To do
Copy out every one of the rows below, character for character.

===== Records provided =====

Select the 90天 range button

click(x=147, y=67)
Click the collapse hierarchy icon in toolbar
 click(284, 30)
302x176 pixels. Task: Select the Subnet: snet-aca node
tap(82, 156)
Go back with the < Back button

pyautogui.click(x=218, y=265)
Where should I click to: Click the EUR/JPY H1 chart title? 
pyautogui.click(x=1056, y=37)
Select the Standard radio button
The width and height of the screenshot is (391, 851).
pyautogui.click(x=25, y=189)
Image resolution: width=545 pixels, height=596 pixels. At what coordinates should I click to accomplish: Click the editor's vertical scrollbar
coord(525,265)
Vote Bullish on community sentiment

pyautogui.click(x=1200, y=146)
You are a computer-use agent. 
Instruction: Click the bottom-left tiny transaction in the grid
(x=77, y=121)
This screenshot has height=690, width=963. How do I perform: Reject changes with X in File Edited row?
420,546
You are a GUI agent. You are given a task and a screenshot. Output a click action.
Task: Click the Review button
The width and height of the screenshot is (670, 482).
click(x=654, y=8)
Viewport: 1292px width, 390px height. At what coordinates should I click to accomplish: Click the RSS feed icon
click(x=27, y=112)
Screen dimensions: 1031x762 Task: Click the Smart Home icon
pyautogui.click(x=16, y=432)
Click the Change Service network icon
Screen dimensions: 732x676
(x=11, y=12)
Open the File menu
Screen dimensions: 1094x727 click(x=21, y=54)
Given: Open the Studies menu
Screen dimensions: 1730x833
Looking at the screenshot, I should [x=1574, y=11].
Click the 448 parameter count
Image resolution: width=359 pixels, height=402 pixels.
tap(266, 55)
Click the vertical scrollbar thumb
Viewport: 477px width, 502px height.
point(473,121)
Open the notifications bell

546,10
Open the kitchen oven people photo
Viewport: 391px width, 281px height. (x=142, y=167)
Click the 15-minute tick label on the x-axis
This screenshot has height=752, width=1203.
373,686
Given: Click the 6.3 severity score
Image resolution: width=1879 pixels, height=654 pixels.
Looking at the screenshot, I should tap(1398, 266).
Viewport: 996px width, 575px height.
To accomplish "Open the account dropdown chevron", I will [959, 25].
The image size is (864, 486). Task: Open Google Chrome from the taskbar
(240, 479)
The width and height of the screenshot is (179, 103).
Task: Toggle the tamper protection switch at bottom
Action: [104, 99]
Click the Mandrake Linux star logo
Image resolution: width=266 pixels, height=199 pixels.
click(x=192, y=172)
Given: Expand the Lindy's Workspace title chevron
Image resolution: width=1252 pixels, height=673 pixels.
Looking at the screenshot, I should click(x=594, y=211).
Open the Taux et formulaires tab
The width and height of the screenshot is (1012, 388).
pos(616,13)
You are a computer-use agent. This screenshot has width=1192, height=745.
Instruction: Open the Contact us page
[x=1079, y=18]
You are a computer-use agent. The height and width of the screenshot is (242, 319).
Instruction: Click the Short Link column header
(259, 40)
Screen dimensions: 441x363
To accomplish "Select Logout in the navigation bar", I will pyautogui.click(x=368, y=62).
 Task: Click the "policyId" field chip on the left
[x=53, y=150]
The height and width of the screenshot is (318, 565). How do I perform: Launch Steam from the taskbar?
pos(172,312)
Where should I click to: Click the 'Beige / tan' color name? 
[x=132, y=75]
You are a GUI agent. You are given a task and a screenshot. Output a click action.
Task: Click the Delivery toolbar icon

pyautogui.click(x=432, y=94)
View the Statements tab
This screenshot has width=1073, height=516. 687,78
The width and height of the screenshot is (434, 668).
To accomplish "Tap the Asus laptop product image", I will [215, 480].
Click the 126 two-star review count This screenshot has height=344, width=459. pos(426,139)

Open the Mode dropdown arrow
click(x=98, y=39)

=====

Correct output
Select the 90天 range button

click(x=147, y=67)
Click the collapse hierarchy icon in toolbar
 click(284, 30)
302x176 pixels. Task: Select the Subnet: snet-aca node
tap(82, 156)
Go back with the < Back button

pyautogui.click(x=218, y=265)
Where should I click to: Click the EUR/JPY H1 chart title? 
pyautogui.click(x=1056, y=37)
Select the Standard radio button
The width and height of the screenshot is (391, 851).
pyautogui.click(x=25, y=189)
Image resolution: width=545 pixels, height=596 pixels. At what coordinates should I click to accomplish: Click the editor's vertical scrollbar
coord(525,265)
Vote Bullish on community sentiment

pyautogui.click(x=1200, y=146)
You are a computer-use agent. 
Instruction: Click the bottom-left tiny transaction in the grid
(x=77, y=121)
This screenshot has height=690, width=963. How do I perform: Reject changes with X in File Edited row?
420,546
You are a GUI agent. You are given a task and a screenshot. Output a click action.
Task: Click the Review button
The width and height of the screenshot is (670, 482).
click(x=654, y=8)
Viewport: 1292px width, 390px height. At what coordinates should I click to accomplish: Click the RSS feed icon
click(x=27, y=112)
Screen dimensions: 1031x762 Task: Click the Smart Home icon
pyautogui.click(x=16, y=432)
Click the Change Service network icon
Screen dimensions: 732x676
(x=11, y=12)
Open the File menu
Screen dimensions: 1094x727 click(x=21, y=54)
Given: Open the Studies menu
Screen dimensions: 1730x833
Looking at the screenshot, I should [x=1574, y=11].
Click the 448 parameter count
Image resolution: width=359 pixels, height=402 pixels.
tap(266, 55)
Click the vertical scrollbar thumb
Viewport: 477px width, 502px height.
point(473,121)
Open the notifications bell

546,10
Open the kitchen oven people photo
Viewport: 391px width, 281px height. (x=142, y=167)
Click the 15-minute tick label on the x-axis
This screenshot has height=752, width=1203.
373,686
Given: Click the 6.3 severity score
Image resolution: width=1879 pixels, height=654 pixels.
Looking at the screenshot, I should tap(1398, 266).
Viewport: 996px width, 575px height.
To accomplish "Open the account dropdown chevron", I will [959, 25].
The image size is (864, 486). Task: Open Google Chrome from the taskbar
(240, 479)
The width and height of the screenshot is (179, 103).
Task: Toggle the tamper protection switch at bottom
Action: [104, 99]
Click the Mandrake Linux star logo
Image resolution: width=266 pixels, height=199 pixels.
click(x=192, y=172)
Given: Expand the Lindy's Workspace title chevron
Image resolution: width=1252 pixels, height=673 pixels.
Looking at the screenshot, I should click(x=594, y=211).
Open the Taux et formulaires tab
The width and height of the screenshot is (1012, 388).
pos(616,13)
You are a computer-use agent. This screenshot has width=1192, height=745.
Instruction: Open the Contact us page
[x=1079, y=18]
You are a computer-use agent. The height and width of the screenshot is (242, 319).
Instruction: Click the Short Link column header
(259, 40)
Screen dimensions: 441x363
To accomplish "Select Logout in the navigation bar", I will pyautogui.click(x=368, y=62).
 Task: Click the "policyId" field chip on the left
[x=53, y=150]
The height and width of the screenshot is (318, 565). How do I perform: Launch Steam from the taskbar?
pos(172,312)
Where should I click to: Click the 'Beige / tan' color name? 
[x=132, y=75]
You are a GUI agent. You are given a task and a screenshot. Output a click action.
Task: Click the Delivery toolbar icon

pyautogui.click(x=432, y=94)
View the Statements tab
This screenshot has width=1073, height=516. 687,78
The width and height of the screenshot is (434, 668).
To accomplish "Tap the Asus laptop product image", I will [215, 480].
Click the 126 two-star review count This screenshot has height=344, width=459. pos(426,139)

Open the Mode dropdown arrow
click(x=98, y=39)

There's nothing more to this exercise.